Venerdì 12 e Sabato 13 Giugno 2015 ad Atene, presso il Centro Culturale della Fondazione Onassis si terrà un Forum Internazionale dal titolo “L’Arte scaccia l’ombra della paura dentro e fuori il carcere”, organizzato da Epànodos, Centro di reinserimento sociale dei detenuti sotto la vigilanza del Ministero della Giustizia e dei Diritti Civili. Michalis Traitsis, regista e pedagogo teatrale di Balamòs Teatro, presenterà il progetto teatrale “Passi Sospesi” negli Istituti Penitenzari di Venezia.

Questo evento multiforme intende mettere in relazione il teatro, la parola, l’educazione e l’approccio scientifico e ha come obiettivo far emergere il ruolo dell’arte al reinserimento sociale dei detenuti, e delle persone con problematiche di tossicodipendenza.
Nel programma sono previsti laboratori (masterclass) per professionisti e addetti ai lavori, azioni teatrali dei gruppi che operano nel settore e un convegno scientifico relativo al ruolo dell’arte del teatro al reinserimento sociale. Partecipano scienziati e artisti provenienti dalla Grecia e dall’estero.

Giovedì 11 Giugno, presso il carcere minorile di Avlona, Michalis Traitsis responsabile del progetto teatrale “Passi Sospesi” di Balamòs Teatro negli Istituti Penitenziari di Venezia, terrà dei laboratori teatrali per i detenuti minori.

Venerdì 12 Giugno, presso il Centro Culturale della Fondazione Onassis, Michalis Traitsis sarà presente al Forum Internazionale insieme a Stathis Ghrapsas (Grecia), e Joanna Lewicka (Polonia) con un masterclass rivolto ad esperti del settore provenienti dalla Grecia e dall’estero.

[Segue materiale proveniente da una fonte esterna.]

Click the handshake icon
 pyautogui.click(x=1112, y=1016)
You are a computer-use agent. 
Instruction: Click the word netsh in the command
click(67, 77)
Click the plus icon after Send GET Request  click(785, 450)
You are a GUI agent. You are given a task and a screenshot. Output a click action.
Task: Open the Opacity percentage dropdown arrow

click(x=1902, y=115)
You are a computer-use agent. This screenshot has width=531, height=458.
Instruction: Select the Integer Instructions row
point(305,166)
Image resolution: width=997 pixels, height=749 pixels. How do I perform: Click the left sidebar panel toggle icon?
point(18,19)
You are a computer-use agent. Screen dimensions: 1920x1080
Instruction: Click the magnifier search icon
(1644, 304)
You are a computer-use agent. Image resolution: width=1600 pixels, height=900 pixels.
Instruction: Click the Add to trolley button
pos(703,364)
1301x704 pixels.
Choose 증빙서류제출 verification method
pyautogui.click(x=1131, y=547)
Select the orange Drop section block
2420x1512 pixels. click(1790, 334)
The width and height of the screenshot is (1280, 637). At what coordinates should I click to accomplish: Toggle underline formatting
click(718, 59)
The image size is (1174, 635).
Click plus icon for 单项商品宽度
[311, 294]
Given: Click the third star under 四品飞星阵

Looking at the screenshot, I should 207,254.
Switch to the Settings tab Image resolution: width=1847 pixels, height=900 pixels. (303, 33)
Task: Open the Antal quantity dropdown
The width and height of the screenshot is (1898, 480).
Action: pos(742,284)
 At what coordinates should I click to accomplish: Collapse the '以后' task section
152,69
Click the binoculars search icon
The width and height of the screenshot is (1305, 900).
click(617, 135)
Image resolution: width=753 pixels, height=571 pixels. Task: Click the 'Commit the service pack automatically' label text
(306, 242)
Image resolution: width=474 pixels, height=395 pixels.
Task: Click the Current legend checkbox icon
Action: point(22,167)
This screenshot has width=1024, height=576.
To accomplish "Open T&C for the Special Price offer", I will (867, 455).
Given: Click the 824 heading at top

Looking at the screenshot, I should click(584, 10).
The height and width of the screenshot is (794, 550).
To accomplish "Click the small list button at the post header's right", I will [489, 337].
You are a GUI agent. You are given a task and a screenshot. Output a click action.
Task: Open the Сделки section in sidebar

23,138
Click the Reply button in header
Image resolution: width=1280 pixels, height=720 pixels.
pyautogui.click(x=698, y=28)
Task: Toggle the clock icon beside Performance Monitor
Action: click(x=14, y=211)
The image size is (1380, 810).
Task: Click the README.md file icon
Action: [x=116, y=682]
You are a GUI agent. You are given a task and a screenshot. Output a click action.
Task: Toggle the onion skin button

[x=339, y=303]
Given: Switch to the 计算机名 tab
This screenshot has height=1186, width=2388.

Sabato 13 Giugno, presso il Centro Culturale della Fondazione Onassis, ci sarà l’incontro pubblico “L’Arte scaccia l’ombra della paura dentro e fuori il carcere”. Michalis Traitsis sarà presente con l’intervento “Il progetto teatrale Passi Sospesi negli Istituti Penitenziari di Venezia: esperienze, metodologie, riflessioni”, insieme a registi, pedagoghi teatrali, criminologi, psicologi, sociologi, insegnati e studenti, provenienti dalla Grecia e dall’estero che ha come obiettivo il confronto tra opinioni ed esperienze pratiche.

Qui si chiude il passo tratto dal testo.